I stood to leave, but a Band-Aid on my finger stuck to the counter. I frowned, slowly unpeeling it until I was free. I must have been covered in at least twenty Band-Aids at that point. Still bloody as fuck, but now a hundred little cartoon Band-Aids were stuck to my skin.
Children would definitely run screaming.
Pushing out from the counter, I walked past Grace’s disapproving gaze. Arms folded, even in her pajamas she had the ability to call my regrets to attention. I walked by them on my way to the door. My hand was on the knob when Grace pressed,
“She once told me that you were the only one who loved all of her. That you loved without thought to your wellbeing, but maybe she had it wrong. Maybe you loved without thought to her wellbeing.”
I kept my back to Grace, letting silence be my answer.
F
eeling like an ass, I stared at the door. I could feel Grace’s disapproval on my back like a hot sun. Her sighs, her little ticks of disapproval, didn’t go unnoticed. Far from it. Still, I didn’t turn around. Instead, I turned the knob. Just as I was about to open the door, Eli burst through like something out of a fifties TV show.
“Honey I’m home! Sorry about all the late nights. This new professor is really—” His eyes landed on me and stopped dead. “Zombie!” Eli yelled, pointing. “Zombie!” he said again, falling against the door he’d just come through. I raised my brow and looked at Grace, but she was already walking toward him.

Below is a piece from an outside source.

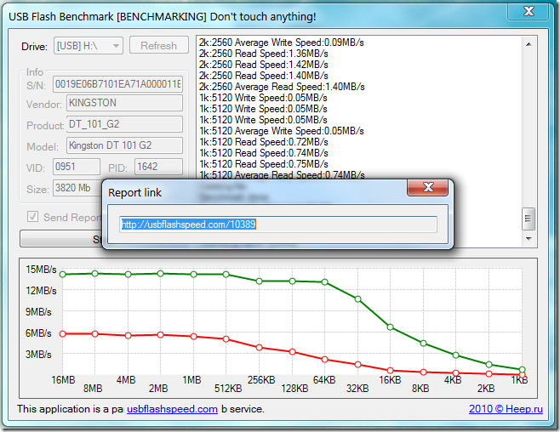
Task: Click green read-speed point at 32KB
Action: coord(357,298)
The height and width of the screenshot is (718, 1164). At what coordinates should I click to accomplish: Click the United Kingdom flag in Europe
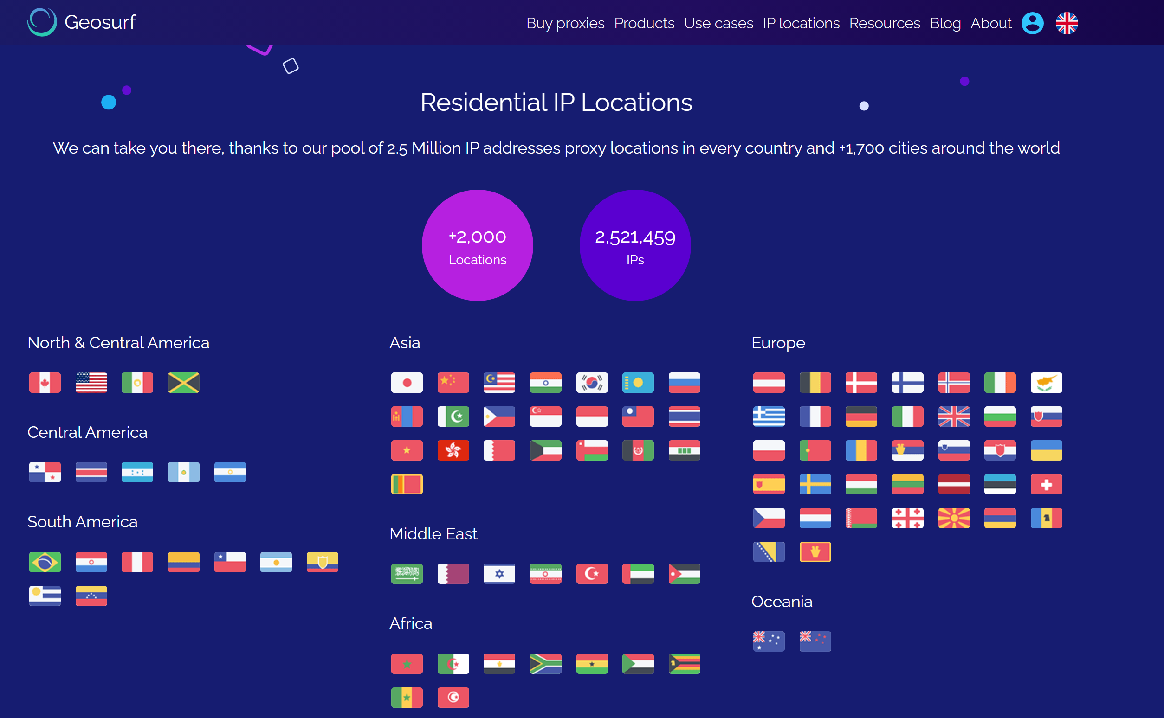(x=954, y=416)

“It’s not a zombie, it’s Vic.”
“Vic is dead!” Eli shouted, looking around Grace’s slight frame and at me. I looked down at my body again. I was still covered in blood and looked like death; I was supposed to be dead. I could see where Eli was coming from.
“Keep your voice down,” Grace said. Turning to me, she explained. “We’ve been watchin’ a lot of The Walkin’ Dead recently.” She turned back to Eli. “Don’t make it true!”
“Well what the fuck?”
“Don’t you cuss at me!”
“The dead has shown up in my goddamn living room; I will cuss if the situation permits it, Bug!” Shrugging, Grace took her hands off Eli and allowed him entry. I wasn’t sure what to say.
Hey, I’m not a Zombie, but I’m not alive
didn’t sound too great.
We all stood in awkward limbo. No one sat down, but we didn’t make ourselves comfortable either.
“Well, is someone gonna say somethin’?” Eli asked.
“I should go,” I said.
“The hell you should,” Eli said.
“Look, I came here to see Lenny,” I explained. “I’m not here to start playing charades and acting like family again. I shouldn’t have come.”
“Maybe not,” Grace said. “But you did, and you have to face that. Running away ain’t gonna solve nothing.”
“I’m not running,” I snarled. I’d crawled out of the grave to make sure everyone I loved lived a peaceful life. That wasn’t running. Maybe it wasn’t good. Maybe it wasn’t honorable. But it sure as fuck wasn’t running.
“Sure looks like it,” Eli said under his breath.
“Mind your own business,” I growled.
“I will mind my business when said business isn’t showin’ up bloody and lookin’ like death in my own goddamn living room.” Eli stepped to me, jaw clenched. He was a few inches taller, but that didn’t make him any meaner than the demons I’d just faced. I tightened my fists, meeting his stare eye for eye.
And the minute I looked into his eyes, my steam ran out. He was protecting his home, protecting Lenny even. Like the soldiers who’d died first, he had honor. It felt odd staring into the eyes of someone with honor. For the past few years I’d been looking into nothing, staring down men and women whose gaze reflected the abyss they lived and reveled in.
Shaking my head, I left, muffling their protestations with the door.